**GOAL OF THE EXERCISE:**
Convert the records, from the first line through the line containing "Looking at the screenshot, I should [x=424, y=458].", into a Markdown table with two columns, Row and Record line. Skip blank lines and put each remaining line in its own numbered row.
* BEGIN *
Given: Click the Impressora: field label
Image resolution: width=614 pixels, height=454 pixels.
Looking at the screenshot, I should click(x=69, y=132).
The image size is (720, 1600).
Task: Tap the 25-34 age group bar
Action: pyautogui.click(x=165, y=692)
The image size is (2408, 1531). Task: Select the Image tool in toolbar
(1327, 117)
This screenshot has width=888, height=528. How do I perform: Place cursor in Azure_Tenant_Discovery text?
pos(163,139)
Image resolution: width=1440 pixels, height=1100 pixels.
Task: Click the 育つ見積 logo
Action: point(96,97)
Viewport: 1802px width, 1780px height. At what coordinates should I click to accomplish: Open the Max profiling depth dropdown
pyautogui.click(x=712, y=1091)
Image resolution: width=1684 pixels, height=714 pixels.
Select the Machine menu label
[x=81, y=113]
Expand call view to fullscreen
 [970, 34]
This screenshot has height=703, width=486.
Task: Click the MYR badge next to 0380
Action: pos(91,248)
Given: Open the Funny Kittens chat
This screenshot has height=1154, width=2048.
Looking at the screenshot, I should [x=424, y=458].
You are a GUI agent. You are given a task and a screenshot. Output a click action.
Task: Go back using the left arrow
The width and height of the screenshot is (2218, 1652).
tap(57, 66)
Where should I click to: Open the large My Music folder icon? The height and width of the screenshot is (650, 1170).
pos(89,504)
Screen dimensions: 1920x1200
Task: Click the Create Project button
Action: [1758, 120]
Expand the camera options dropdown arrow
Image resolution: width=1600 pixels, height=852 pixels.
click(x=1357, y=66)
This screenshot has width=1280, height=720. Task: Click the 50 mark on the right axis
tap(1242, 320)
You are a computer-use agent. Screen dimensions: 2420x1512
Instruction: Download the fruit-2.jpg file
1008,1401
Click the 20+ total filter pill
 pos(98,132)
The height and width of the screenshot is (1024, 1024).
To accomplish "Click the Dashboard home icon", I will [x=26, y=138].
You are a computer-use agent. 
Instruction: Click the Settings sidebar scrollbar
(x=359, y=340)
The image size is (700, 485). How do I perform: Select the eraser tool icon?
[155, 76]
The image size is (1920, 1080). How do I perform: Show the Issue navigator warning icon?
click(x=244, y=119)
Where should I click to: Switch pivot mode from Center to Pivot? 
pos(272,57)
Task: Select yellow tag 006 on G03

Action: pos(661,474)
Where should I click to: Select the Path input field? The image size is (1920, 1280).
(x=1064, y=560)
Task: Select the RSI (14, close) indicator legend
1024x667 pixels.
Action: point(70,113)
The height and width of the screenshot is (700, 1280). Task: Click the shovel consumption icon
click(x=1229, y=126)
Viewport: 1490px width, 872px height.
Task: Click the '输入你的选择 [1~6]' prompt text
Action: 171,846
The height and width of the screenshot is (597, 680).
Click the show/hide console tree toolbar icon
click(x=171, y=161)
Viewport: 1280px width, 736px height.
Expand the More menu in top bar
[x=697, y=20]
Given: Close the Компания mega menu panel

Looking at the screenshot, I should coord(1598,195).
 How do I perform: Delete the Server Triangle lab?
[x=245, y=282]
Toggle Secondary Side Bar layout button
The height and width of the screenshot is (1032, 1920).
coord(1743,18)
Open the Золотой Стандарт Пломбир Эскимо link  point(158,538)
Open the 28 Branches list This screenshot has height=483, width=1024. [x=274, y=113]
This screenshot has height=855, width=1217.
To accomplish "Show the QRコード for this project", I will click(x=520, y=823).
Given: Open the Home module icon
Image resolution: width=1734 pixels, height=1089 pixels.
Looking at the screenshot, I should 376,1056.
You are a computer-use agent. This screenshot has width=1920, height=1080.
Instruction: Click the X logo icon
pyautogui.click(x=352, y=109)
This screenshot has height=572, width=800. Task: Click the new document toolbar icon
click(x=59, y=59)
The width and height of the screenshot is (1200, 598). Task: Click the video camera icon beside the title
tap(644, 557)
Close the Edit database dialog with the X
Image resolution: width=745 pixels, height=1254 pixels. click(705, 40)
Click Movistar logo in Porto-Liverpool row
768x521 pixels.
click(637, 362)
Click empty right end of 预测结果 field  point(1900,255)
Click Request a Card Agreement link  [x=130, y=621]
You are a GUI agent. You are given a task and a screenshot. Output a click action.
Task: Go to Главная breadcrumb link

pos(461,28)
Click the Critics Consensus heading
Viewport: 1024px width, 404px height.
* END *
**FULL SOLUTION:**
| Row | Record line |
|---|---|
| 1 | Given: Click the Impressora: field label |
| 2 | Image resolution: width=614 pixels, height=454 pixels. |
| 3 | Looking at the screenshot, I should click(x=69, y=132). |
| 4 | The image size is (720, 1600). |
| 5 | Task: Tap the 25-34 age group bar |
| 6 | Action: pyautogui.click(x=165, y=692) |
| 7 | The image size is (2408, 1531). Task: Select the Image tool in toolbar |
| 8 | (1327, 117) |
| 9 | This screenshot has width=888, height=528. How do I perform: Place cursor in Azure_Tenant_Discovery text? |
| 10 | pos(163,139) |
| 11 | Image resolution: width=1440 pixels, height=1100 pixels. |
| 12 | Task: Click the 育つ見積 logo |
| 13 | Action: point(96,97) |
| 14 | Viewport: 1802px width, 1780px height. At what coordinates should I click to accomplish: Open the Max profiling depth dropdown |
| 15 | pyautogui.click(x=712, y=1091) |
| 16 | Image resolution: width=1684 pixels, height=714 pixels. |
| 17 | Select the Machine menu label |
| 18 | [x=81, y=113] |
| 19 | Expand call view to fullscreen |
| 20 |  [970, 34] |
| 21 | This screenshot has height=703, width=486. |
| 22 | Task: Click the MYR badge next to 0380 |
| 23 | Action: pos(91,248) |
| 24 | Given: Open the Funny Kittens chat |
| 25 | This screenshot has height=1154, width=2048. |
| 26 | Looking at the screenshot, I should [x=424, y=458]. |